↓

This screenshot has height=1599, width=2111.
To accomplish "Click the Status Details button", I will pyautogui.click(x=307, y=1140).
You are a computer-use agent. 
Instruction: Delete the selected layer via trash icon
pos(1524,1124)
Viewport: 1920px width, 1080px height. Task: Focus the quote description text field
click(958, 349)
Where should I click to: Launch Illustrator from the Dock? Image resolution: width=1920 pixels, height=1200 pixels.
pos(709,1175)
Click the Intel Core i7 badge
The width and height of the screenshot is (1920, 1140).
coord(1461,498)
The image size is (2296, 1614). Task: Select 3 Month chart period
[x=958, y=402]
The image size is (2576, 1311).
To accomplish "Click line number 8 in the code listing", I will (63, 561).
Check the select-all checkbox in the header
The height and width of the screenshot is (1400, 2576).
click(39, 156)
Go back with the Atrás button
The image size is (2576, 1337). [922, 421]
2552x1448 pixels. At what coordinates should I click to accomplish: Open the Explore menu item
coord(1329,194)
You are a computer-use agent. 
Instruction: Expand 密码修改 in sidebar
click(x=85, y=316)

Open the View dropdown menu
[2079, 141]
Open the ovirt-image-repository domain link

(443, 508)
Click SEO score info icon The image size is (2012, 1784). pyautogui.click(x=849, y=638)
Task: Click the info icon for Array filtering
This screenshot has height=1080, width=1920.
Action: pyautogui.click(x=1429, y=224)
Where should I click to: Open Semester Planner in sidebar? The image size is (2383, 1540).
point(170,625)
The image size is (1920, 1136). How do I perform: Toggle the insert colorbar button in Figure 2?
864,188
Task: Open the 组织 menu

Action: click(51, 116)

↑

» **Instructions to follow**:
Retype the records above in full, with no differences.

» **Solution to this exercise**:
This screenshot has height=1599, width=2111.
To accomplish "Click the Status Details button", I will pyautogui.click(x=307, y=1140).
You are a computer-use agent. 
Instruction: Delete the selected layer via trash icon
pos(1524,1124)
Viewport: 1920px width, 1080px height. Task: Focus the quote description text field
click(958, 349)
Where should I click to: Launch Illustrator from the Dock? Image resolution: width=1920 pixels, height=1200 pixels.
pos(709,1175)
Click the Intel Core i7 badge
The width and height of the screenshot is (1920, 1140).
coord(1461,498)
The image size is (2296, 1614). Task: Select 3 Month chart period
[x=958, y=402]
The image size is (2576, 1311).
To accomplish "Click line number 8 in the code listing", I will (63, 561).
Check the select-all checkbox in the header
The height and width of the screenshot is (1400, 2576).
click(39, 156)
Go back with the Atrás button
The image size is (2576, 1337). [922, 421]
2552x1448 pixels. At what coordinates should I click to accomplish: Open the Explore menu item
coord(1329,194)
You are a computer-use agent. 
Instruction: Expand 密码修改 in sidebar
click(x=85, y=316)

Open the View dropdown menu
[2079, 141]
Open the ovirt-image-repository domain link

(443, 508)
Click SEO score info icon The image size is (2012, 1784). pyautogui.click(x=849, y=638)
Task: Click the info icon for Array filtering
This screenshot has height=1080, width=1920.
Action: pyautogui.click(x=1429, y=224)
Where should I click to: Open Semester Planner in sidebar? The image size is (2383, 1540).
point(170,625)
The image size is (1920, 1136). How do I perform: Toggle the insert colorbar button in Figure 2?
864,188
Task: Open the 组织 menu

Action: click(51, 116)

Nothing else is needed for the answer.